Directions
Using the material below, return exactly the lines between the one holding "Join the ERS > (215, 1339)" and the one holding "Accessibility (54, 2021)", inclusive, and no others.

Supplied records

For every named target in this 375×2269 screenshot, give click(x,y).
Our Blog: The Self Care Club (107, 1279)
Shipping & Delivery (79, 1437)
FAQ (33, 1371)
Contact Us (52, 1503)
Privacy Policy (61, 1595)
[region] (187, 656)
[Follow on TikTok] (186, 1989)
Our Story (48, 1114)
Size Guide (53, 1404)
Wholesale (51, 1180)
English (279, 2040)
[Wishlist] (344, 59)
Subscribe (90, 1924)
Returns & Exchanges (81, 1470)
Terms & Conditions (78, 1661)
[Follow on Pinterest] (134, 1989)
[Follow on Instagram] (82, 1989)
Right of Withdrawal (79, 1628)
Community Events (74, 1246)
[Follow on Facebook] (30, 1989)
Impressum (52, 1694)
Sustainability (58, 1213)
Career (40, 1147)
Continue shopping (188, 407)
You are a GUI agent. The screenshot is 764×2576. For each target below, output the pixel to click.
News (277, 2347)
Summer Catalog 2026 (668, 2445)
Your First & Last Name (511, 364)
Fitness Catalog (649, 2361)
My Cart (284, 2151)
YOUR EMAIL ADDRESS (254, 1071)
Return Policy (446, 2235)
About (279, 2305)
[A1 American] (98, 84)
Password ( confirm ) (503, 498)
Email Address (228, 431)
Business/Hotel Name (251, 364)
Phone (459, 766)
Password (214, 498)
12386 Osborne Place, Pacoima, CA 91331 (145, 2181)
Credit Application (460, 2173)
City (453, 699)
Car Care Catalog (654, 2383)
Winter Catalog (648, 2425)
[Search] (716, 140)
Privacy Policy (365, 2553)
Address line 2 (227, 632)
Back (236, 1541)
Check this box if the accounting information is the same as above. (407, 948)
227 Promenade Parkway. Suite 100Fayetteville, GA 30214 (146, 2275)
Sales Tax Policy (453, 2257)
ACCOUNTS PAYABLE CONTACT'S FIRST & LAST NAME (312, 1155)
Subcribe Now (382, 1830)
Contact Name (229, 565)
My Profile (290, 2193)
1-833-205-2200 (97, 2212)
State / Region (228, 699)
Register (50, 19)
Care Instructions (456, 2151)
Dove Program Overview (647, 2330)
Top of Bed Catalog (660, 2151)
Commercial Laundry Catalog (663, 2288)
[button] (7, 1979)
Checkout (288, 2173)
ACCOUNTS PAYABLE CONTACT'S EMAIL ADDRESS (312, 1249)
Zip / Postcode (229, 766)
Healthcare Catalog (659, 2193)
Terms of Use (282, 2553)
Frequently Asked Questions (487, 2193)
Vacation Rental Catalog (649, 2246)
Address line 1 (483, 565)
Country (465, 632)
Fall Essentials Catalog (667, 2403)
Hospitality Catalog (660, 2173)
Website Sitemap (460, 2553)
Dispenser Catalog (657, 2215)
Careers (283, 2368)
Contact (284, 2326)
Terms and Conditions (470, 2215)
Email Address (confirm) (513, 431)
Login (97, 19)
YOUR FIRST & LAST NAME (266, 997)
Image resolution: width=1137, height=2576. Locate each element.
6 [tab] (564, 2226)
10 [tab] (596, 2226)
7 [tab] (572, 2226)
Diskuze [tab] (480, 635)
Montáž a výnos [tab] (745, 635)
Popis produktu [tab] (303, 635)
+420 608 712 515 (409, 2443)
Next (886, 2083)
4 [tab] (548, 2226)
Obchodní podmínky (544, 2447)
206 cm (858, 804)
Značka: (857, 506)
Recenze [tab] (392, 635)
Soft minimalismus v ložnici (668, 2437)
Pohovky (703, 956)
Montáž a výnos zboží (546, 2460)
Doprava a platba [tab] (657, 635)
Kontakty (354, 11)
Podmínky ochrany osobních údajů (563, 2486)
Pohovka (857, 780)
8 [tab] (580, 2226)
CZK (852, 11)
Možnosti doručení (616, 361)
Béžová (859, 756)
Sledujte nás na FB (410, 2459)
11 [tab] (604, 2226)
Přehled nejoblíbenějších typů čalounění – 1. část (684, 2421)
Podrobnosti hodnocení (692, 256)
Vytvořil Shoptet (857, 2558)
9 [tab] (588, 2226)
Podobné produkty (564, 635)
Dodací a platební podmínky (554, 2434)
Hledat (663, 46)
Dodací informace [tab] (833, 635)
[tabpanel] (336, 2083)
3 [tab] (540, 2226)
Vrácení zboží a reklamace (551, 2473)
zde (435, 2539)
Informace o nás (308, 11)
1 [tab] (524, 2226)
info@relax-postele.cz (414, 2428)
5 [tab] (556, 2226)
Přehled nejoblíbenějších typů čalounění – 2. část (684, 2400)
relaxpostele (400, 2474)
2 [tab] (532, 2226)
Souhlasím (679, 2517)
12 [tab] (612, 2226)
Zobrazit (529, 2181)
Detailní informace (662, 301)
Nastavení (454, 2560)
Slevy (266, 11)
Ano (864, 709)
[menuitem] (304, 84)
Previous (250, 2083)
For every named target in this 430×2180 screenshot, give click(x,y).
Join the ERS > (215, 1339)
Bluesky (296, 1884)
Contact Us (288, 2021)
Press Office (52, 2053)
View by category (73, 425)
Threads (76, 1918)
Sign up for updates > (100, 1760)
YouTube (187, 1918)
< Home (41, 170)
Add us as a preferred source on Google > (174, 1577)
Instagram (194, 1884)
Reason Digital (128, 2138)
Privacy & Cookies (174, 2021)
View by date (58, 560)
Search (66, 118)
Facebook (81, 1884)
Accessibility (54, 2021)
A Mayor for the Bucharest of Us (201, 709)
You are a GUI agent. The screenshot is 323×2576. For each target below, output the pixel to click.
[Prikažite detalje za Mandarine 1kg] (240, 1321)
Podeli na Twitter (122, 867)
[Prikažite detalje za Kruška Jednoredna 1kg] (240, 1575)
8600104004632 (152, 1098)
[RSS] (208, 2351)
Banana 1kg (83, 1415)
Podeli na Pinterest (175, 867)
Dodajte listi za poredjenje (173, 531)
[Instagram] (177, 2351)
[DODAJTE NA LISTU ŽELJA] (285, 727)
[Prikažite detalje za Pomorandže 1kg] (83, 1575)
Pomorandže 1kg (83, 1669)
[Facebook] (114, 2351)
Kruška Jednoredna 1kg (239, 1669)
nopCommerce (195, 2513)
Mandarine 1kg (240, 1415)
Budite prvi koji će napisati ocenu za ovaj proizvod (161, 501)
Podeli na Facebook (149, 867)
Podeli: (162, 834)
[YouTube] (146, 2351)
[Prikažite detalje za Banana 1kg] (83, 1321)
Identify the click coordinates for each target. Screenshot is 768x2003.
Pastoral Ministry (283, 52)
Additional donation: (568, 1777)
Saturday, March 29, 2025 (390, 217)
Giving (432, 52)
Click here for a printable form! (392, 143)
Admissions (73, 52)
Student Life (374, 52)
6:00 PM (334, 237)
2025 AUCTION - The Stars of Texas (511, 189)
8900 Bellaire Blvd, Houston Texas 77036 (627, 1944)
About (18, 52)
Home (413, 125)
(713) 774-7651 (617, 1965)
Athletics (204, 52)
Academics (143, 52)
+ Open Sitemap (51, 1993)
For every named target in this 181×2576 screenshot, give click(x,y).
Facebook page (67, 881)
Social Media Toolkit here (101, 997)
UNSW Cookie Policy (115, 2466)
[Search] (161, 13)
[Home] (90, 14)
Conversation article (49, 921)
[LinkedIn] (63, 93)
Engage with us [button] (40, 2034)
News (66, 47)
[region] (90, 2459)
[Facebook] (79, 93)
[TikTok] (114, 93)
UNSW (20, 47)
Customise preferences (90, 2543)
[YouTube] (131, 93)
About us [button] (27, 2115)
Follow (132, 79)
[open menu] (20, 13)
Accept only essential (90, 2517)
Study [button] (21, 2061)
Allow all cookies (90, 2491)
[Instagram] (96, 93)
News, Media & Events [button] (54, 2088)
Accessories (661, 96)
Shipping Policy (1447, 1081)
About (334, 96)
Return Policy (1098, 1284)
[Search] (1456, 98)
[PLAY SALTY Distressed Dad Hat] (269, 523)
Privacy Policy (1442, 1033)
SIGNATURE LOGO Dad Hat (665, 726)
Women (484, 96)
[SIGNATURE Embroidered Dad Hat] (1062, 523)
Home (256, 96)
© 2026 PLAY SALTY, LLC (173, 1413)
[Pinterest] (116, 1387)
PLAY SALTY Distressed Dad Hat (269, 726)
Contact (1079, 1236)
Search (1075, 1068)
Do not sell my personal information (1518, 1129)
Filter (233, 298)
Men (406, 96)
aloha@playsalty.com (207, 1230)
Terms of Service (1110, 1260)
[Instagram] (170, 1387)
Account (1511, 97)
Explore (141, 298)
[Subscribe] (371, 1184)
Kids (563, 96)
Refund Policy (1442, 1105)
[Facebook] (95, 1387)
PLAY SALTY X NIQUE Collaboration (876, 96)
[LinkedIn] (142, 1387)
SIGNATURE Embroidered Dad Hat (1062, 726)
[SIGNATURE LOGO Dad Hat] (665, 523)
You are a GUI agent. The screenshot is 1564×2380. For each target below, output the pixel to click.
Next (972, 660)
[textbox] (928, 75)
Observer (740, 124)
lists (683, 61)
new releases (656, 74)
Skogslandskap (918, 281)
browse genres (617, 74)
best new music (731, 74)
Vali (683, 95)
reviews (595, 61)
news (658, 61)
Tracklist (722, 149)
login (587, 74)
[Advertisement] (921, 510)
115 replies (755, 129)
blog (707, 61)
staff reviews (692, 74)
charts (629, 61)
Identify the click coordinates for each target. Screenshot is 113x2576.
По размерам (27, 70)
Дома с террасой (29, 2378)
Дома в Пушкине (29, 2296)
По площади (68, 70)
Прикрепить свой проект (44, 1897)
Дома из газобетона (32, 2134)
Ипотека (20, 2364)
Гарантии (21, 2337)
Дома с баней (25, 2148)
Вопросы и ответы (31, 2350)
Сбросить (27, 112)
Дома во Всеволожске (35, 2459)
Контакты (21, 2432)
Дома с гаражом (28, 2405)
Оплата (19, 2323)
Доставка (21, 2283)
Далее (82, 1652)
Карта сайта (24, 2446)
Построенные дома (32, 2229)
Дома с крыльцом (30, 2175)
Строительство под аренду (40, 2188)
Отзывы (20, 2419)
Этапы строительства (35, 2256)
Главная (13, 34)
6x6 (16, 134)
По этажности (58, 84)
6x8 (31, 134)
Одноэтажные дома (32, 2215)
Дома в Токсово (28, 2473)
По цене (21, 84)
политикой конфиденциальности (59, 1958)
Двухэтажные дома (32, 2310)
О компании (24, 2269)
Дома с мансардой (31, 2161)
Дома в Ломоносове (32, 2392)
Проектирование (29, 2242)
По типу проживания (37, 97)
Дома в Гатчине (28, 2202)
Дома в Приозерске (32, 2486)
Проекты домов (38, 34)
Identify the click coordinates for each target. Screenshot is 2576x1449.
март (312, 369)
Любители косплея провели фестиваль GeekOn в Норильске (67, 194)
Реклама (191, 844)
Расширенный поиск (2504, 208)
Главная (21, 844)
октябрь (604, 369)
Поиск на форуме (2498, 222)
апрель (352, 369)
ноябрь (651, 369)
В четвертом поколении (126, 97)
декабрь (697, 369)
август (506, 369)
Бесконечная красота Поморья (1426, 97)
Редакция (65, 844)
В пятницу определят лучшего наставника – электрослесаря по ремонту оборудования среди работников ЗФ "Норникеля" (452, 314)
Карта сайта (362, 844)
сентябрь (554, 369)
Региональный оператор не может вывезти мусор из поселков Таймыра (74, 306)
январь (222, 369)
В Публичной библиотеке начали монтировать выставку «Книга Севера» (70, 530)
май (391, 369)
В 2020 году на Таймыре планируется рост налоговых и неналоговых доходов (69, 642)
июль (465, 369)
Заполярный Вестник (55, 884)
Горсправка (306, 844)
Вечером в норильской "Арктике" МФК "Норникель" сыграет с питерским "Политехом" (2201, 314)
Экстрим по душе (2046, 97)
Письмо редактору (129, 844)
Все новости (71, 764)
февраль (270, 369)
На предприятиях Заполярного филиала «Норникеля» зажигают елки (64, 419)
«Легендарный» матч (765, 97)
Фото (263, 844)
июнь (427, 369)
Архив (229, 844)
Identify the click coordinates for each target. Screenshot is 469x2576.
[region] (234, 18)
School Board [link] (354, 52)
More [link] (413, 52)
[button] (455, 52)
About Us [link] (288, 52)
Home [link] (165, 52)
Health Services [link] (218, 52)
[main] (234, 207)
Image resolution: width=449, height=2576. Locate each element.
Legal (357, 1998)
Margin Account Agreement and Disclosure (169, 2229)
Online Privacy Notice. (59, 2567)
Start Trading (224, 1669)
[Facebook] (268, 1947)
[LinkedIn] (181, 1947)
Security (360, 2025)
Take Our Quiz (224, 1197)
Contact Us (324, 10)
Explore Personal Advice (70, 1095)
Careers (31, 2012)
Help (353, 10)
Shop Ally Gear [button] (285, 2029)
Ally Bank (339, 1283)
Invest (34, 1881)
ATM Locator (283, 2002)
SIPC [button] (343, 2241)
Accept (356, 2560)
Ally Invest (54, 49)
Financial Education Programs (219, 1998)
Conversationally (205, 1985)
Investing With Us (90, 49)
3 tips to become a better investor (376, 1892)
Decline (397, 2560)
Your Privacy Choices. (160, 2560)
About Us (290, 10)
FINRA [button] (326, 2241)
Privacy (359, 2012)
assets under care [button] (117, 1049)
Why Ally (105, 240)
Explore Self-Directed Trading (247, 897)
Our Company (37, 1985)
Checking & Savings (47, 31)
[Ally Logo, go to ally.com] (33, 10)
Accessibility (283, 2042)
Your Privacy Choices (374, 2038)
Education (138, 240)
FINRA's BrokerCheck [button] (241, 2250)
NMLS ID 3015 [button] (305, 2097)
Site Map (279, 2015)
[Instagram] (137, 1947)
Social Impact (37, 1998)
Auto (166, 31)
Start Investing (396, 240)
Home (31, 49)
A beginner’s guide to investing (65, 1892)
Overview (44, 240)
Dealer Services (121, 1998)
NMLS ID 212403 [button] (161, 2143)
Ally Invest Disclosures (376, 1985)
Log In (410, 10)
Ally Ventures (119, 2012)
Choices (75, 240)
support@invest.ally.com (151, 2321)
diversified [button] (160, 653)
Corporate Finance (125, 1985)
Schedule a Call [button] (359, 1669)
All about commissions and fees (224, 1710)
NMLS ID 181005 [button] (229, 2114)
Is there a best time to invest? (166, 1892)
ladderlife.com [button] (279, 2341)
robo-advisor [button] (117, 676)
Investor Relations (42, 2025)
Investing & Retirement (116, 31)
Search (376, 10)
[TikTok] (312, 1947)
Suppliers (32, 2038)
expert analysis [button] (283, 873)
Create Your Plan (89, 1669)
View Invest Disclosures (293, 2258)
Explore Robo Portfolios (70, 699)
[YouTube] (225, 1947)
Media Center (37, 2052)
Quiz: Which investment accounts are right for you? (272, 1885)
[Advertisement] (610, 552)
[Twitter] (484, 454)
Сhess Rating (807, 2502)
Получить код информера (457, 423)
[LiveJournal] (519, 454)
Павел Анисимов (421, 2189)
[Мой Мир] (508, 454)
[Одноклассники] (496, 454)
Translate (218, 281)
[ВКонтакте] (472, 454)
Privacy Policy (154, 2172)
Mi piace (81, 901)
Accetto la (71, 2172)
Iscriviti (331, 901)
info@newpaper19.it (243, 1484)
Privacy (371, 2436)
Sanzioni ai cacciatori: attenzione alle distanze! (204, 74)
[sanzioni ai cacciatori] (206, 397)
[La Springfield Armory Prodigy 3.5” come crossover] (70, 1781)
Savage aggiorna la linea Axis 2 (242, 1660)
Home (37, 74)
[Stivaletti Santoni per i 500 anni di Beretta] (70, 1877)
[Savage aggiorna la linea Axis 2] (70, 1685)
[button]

Reply
Join the ERS > (215, 1339)
Bluesky (296, 1884)
Contact Us (288, 2021)
Press Office (52, 2053)
View by category (73, 425)
Threads (76, 1918)
Sign up for updates > (100, 1760)
YouTube (187, 1918)
< Home (41, 170)
Add us as a preferred source on Google > (174, 1577)
Instagram (194, 1884)
Reason Digital (128, 2138)
Privacy & Cookies (174, 2021)
View by date (58, 560)
Search (66, 118)
Facebook (81, 1884)
Accessibility (54, 2021)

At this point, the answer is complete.